Activity -> Within the material below, transcribe exactly the lines from the one holding "You are a computer-use agent." through the one holding "Instruction: Select pattern D", keeping both ends and skipping the rest.

Provided data ->
⁂

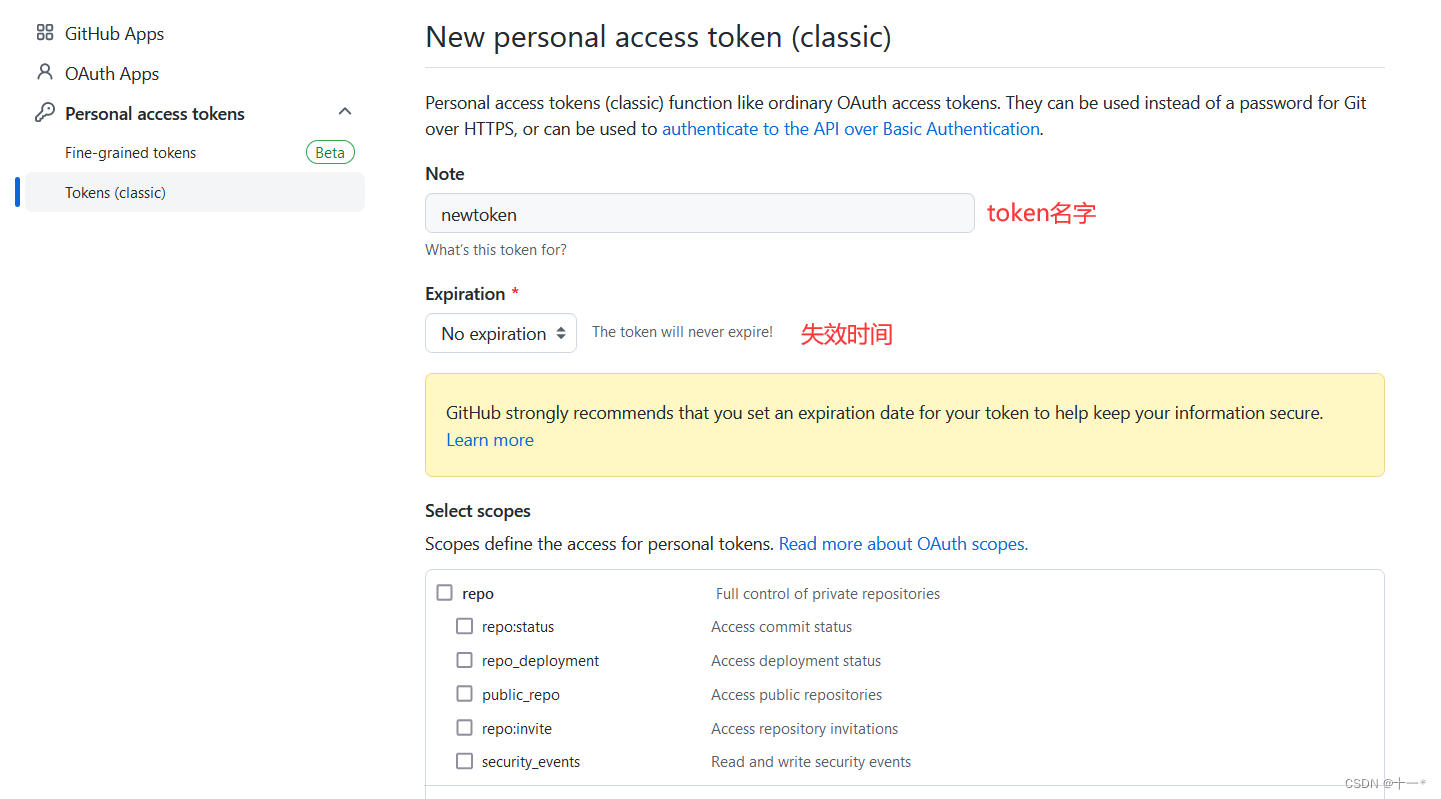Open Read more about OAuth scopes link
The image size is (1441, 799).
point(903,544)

⁂

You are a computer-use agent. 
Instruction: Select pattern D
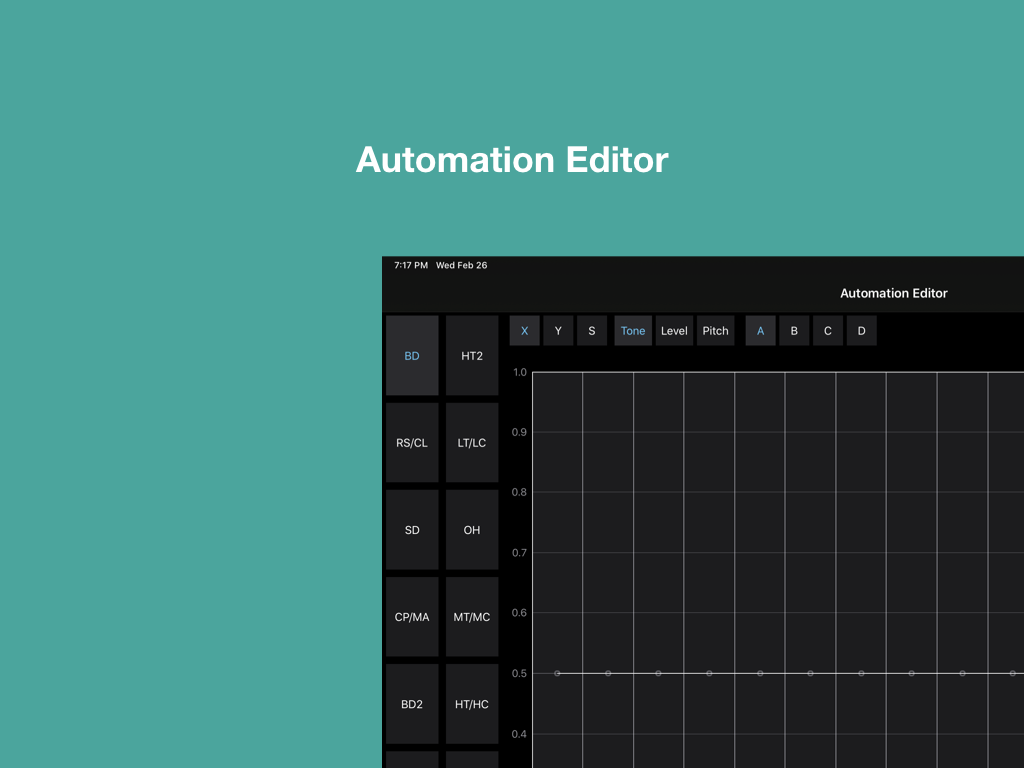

⁂

Result for this task ->
You are a computer-use agent. 
Instruction: Select pattern D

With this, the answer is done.